Token economies have been extensively researched throughout the last several decades and applied in a variety of settings. Teachers and caretakers have used these systems in general education, special education, and community-based settings. Because of the variety of token-based systems and the ease at which teachers can implement them, token economies are widely used across the nation. The behavioral principles employed in token systems are based primarily upon the concept of operant conditioning (Kazdin, 1977; McLaughlin & Williams, 1988). Within a token economy, tokens are most often a neutral stimulus in the form of “points” or tangible items that are awarded to economy participants for target behaviors. In a token-reinforcement system, the neutral token is repeatedly presented alongside or immediately before the reinforcing stimulus. That stimulus may be a variation of edibles, privileges, or other incentives. By performing this process of repeating presentations of neutral tokens before the reinforcing stimulus, the neutral token becomes the reinforcing entity. As the participants in the token experience the pairing of token and a previously reinforcing items, the token itself may acquire reinforcing properties as a result. The token economy gains its utility and power to modify behavior when the neutral tokens become secondary reinforces. The effectiveness of this process has been noted by Miller and Drennen (1970).
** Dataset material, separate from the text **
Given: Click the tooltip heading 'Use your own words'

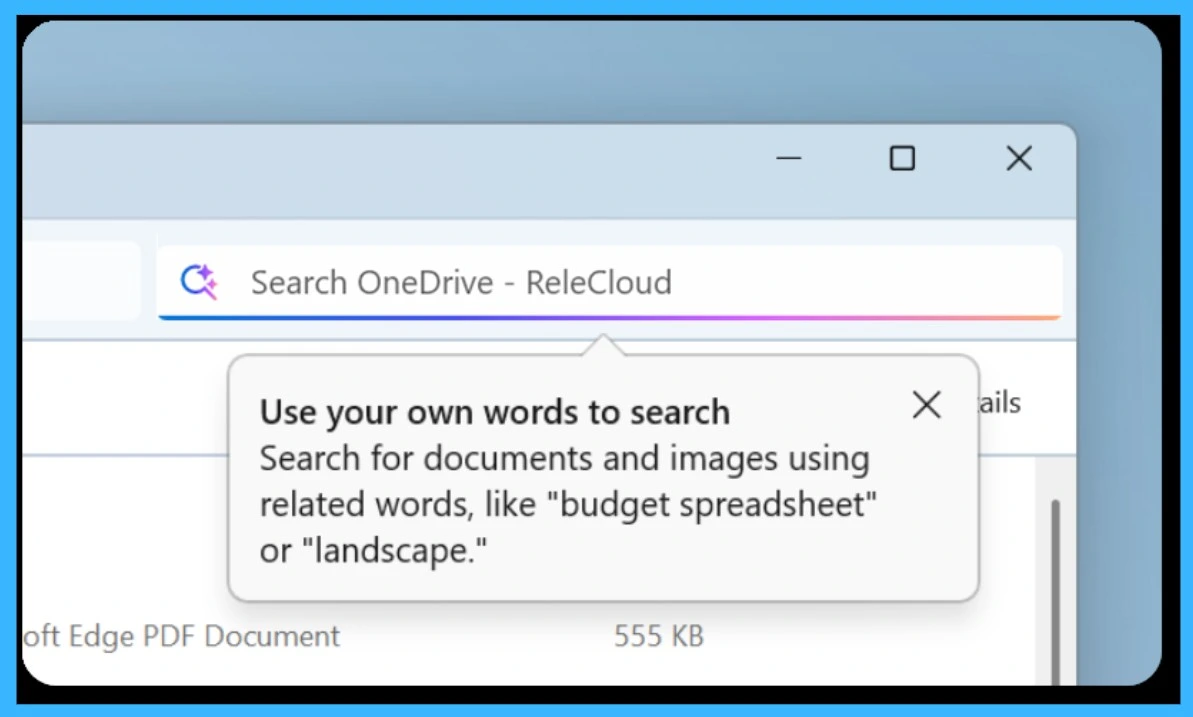Looking at the screenshot, I should (494, 411).
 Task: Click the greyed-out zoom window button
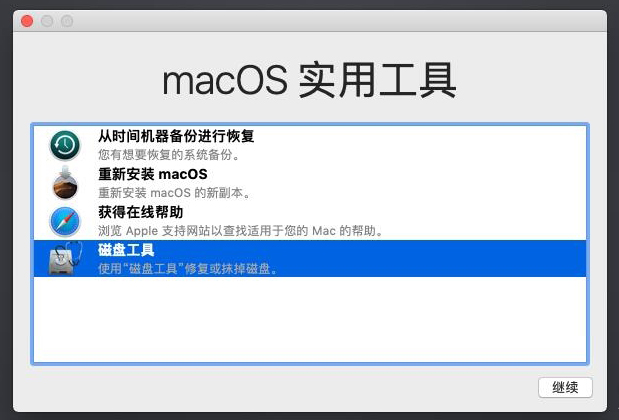pyautogui.click(x=67, y=21)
They demonstrated that when praise is a neutral stimulus, it could become a conditioned reinforce through pairing it with another reinforcing event.

Here in New Life Hospital we have started token economy to enhancing patient’s positive behaviors with the help of indoor games, and canteen tokens we tend to use this as a part of therapy so that we can make the patients aware of their cleanliness, spoken and most especially willingness of leaving drug addiction.